- **What you will do**
Print each line from the start of the records below up through the line where "[Zvýšit množství o 1] (724, 658)" is found, exactly as given.

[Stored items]

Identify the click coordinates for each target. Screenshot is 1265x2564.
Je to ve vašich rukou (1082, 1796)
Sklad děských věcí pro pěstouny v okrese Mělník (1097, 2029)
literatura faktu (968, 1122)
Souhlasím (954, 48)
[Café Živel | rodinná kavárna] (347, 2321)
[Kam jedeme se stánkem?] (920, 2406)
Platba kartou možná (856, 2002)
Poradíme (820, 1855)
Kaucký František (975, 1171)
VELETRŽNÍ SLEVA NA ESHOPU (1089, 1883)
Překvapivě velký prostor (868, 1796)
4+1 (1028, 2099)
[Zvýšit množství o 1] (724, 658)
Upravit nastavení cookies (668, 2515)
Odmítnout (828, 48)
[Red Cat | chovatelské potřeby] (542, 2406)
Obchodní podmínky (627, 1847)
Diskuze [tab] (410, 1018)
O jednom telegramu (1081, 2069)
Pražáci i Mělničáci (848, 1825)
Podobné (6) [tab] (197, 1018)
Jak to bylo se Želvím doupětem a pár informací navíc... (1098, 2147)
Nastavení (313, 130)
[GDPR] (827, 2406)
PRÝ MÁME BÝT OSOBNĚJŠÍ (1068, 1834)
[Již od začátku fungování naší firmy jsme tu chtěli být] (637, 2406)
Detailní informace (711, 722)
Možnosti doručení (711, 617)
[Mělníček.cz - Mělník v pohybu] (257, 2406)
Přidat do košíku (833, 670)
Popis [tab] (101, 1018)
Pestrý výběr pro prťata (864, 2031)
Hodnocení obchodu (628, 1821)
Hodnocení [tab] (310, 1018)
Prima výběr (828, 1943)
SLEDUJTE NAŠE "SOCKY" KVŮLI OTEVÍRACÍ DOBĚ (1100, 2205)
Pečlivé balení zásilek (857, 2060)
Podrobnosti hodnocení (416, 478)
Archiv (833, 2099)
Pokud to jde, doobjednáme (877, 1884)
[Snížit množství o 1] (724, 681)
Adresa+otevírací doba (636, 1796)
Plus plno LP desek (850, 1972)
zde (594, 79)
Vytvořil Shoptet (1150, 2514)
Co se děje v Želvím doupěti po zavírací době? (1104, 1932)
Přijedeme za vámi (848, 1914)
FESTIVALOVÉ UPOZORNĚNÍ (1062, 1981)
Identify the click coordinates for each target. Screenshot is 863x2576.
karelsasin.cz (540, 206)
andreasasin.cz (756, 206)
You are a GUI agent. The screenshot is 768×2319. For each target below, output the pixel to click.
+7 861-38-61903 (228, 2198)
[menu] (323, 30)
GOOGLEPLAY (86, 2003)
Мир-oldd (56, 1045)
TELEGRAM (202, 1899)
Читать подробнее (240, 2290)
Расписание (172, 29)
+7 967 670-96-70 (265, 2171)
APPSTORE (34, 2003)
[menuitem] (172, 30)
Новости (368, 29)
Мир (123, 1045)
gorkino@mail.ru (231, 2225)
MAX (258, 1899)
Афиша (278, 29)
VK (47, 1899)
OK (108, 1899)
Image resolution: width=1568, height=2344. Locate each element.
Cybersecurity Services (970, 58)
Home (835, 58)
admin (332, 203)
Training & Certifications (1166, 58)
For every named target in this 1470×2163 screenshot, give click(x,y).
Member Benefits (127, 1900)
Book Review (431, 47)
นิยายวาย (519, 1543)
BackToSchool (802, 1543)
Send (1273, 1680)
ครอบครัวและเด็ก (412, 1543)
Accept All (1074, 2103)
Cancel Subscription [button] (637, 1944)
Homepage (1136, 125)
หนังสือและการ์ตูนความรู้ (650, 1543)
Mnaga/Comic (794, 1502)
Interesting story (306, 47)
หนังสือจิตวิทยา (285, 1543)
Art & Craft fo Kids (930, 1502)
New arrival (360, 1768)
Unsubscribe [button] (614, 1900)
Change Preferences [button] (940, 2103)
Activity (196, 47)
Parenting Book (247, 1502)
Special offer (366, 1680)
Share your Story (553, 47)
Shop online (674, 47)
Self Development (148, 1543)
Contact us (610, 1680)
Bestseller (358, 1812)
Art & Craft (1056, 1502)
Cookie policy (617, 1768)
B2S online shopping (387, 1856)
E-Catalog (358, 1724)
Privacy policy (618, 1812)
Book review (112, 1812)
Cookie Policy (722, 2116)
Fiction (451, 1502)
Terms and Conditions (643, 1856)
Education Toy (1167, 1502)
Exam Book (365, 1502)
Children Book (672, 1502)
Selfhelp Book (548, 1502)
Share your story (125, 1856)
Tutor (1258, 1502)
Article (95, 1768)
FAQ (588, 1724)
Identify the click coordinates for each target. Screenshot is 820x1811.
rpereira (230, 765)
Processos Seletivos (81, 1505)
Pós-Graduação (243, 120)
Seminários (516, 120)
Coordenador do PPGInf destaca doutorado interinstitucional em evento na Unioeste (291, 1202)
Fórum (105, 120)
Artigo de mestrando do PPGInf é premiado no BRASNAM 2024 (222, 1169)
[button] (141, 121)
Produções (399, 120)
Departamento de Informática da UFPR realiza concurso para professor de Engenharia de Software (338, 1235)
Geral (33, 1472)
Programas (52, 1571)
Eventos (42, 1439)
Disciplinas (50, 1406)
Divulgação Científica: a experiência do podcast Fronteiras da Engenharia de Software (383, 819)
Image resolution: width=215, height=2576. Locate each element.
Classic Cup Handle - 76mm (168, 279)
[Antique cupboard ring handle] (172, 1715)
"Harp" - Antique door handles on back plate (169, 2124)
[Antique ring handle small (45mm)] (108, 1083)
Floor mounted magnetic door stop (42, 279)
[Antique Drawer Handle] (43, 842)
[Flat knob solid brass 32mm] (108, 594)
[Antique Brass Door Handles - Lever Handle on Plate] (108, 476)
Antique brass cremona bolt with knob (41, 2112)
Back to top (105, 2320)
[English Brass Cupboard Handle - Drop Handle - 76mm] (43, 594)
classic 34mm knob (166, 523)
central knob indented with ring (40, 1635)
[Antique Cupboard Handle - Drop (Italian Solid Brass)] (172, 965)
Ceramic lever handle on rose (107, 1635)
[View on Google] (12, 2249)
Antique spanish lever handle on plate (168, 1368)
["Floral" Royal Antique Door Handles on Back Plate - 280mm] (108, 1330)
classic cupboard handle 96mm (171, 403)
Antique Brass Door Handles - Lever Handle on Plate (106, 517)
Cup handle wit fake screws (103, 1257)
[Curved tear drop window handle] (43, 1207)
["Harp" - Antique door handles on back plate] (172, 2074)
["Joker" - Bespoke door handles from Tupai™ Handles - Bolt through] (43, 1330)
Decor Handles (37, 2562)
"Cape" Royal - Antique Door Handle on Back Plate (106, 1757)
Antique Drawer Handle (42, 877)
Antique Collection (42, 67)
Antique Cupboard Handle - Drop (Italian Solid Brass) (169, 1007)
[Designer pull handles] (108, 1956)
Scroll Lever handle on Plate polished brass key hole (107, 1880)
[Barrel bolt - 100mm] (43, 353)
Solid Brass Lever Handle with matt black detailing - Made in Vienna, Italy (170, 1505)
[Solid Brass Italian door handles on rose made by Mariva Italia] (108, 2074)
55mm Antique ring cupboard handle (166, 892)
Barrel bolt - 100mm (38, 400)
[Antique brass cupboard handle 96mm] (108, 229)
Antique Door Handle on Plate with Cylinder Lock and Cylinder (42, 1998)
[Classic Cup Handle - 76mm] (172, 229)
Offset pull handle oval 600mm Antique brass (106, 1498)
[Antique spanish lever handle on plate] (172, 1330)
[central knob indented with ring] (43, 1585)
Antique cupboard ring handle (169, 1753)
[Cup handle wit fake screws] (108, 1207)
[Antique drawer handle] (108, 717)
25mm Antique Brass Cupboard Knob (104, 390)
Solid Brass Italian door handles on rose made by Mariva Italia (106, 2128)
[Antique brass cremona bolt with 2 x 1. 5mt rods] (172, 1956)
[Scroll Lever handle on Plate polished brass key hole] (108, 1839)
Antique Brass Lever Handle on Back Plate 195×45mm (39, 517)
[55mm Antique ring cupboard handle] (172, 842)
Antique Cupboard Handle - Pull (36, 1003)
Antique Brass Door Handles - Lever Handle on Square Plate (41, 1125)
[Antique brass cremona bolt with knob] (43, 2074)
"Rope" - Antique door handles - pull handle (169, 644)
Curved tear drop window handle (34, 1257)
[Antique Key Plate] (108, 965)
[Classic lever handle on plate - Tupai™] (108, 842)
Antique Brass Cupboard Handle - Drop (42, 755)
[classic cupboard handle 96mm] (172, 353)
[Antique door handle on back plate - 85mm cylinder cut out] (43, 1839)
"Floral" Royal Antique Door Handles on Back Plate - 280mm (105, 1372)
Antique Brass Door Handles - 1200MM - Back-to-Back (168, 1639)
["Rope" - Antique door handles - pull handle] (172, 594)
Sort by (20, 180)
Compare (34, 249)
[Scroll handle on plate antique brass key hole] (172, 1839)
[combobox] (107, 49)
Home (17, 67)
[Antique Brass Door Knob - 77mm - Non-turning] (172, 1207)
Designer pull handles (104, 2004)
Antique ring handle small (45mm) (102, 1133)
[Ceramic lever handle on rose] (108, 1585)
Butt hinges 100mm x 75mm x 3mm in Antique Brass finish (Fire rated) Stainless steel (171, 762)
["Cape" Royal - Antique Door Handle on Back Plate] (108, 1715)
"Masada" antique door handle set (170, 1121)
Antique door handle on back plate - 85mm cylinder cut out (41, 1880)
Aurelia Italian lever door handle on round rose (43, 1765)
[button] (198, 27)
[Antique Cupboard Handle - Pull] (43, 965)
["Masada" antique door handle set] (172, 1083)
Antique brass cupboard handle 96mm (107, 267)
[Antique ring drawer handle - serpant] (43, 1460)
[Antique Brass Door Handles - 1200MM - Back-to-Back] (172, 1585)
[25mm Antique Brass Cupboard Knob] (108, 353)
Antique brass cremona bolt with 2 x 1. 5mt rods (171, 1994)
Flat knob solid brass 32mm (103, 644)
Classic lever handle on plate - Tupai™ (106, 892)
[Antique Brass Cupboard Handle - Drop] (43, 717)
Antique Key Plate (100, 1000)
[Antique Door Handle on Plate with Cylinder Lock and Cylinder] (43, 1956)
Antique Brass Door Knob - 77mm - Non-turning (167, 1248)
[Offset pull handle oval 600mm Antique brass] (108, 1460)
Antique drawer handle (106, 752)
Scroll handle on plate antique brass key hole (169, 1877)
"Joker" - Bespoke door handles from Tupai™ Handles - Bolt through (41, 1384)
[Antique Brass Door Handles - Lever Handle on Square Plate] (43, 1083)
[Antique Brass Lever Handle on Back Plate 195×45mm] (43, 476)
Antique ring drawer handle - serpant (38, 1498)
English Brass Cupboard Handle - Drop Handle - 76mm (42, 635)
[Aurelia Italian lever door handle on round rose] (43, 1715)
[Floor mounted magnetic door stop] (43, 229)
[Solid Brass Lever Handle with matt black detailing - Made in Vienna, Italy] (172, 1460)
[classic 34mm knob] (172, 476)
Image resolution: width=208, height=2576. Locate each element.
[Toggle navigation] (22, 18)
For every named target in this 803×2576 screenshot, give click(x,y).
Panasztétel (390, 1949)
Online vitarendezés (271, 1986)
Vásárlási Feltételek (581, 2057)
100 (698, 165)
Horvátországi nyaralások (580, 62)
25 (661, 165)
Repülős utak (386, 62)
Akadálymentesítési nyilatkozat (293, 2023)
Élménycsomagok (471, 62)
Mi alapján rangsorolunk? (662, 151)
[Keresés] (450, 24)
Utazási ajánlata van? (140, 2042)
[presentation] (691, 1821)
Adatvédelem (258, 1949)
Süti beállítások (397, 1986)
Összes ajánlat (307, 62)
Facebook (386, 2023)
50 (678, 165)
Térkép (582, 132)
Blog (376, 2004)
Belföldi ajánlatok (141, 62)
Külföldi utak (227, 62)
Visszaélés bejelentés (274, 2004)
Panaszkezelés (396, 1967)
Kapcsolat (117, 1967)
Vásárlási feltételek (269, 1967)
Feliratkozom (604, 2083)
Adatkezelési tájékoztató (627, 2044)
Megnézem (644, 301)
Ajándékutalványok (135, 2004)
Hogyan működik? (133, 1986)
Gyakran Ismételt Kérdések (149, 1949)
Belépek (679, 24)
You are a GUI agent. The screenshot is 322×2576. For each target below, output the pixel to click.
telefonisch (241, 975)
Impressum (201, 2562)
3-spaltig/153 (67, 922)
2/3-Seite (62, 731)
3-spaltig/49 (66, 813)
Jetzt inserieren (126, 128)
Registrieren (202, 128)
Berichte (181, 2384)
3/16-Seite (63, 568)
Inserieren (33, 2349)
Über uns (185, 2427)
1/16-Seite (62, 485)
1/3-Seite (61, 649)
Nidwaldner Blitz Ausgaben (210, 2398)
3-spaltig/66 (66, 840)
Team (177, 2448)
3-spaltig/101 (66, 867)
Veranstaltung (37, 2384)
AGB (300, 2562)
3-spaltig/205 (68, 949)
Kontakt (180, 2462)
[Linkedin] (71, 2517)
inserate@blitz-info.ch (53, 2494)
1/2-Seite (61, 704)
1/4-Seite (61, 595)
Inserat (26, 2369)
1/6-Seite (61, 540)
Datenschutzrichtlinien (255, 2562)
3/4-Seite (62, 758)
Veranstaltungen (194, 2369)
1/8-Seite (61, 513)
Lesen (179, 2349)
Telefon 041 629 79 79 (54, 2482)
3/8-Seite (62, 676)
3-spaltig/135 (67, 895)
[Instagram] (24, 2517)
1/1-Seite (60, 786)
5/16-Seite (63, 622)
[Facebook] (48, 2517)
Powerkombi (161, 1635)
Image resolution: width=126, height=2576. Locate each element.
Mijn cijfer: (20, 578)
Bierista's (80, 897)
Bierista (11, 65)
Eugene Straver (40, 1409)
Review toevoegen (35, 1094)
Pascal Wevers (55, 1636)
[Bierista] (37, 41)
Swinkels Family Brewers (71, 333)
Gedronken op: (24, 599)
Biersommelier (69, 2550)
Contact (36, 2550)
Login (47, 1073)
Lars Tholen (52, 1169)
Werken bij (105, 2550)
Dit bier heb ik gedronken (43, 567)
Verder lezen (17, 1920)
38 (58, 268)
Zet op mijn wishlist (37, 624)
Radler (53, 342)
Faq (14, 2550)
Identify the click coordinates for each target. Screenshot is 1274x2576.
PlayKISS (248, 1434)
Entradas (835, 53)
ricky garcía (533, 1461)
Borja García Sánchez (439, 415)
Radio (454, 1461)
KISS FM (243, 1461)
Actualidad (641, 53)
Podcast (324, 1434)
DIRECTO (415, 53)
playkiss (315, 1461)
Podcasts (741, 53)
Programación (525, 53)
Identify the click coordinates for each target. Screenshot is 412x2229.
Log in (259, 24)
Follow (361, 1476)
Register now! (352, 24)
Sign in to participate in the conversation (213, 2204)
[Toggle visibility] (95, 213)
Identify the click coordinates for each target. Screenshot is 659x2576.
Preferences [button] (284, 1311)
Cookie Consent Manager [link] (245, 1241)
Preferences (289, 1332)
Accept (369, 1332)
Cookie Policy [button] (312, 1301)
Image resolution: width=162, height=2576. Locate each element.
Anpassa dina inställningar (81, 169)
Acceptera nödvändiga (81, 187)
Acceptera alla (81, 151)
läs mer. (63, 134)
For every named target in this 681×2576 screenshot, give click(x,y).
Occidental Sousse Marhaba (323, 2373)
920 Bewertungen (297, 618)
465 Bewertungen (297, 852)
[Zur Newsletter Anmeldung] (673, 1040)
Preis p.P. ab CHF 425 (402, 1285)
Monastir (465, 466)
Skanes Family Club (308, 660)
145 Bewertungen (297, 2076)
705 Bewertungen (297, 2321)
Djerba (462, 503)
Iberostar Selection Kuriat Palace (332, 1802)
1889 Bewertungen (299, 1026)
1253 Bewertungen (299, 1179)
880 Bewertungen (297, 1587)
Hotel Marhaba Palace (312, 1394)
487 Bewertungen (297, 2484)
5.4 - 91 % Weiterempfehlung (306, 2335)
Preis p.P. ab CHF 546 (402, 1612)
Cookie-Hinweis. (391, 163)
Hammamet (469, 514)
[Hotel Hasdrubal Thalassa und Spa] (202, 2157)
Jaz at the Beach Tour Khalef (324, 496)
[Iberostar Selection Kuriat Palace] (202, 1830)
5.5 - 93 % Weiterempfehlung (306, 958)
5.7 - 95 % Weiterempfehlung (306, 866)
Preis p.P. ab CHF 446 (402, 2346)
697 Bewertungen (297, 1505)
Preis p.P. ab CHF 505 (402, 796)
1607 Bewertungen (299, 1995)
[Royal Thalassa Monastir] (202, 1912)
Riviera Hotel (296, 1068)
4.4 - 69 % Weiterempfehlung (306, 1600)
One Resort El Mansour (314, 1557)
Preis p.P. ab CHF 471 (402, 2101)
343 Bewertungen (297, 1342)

- **Answer to the problem**
Identify the click coordinates for each target. Screenshot is 1265x2564.
Je to ve vašich rukou (1082, 1796)
Sklad děských věcí pro pěstouny v okrese Mělník (1097, 2029)
literatura faktu (968, 1122)
Souhlasím (954, 48)
[Café Živel | rodinná kavárna] (347, 2321)
[Kam jedeme se stánkem?] (920, 2406)
Platba kartou možná (856, 2002)
Poradíme (820, 1855)
Kaucký František (975, 1171)
VELETRŽNÍ SLEVA NA ESHOPU (1089, 1883)
Překvapivě velký prostor (868, 1796)
4+1 (1028, 2099)
[Zvýšit množství o 1] (724, 658)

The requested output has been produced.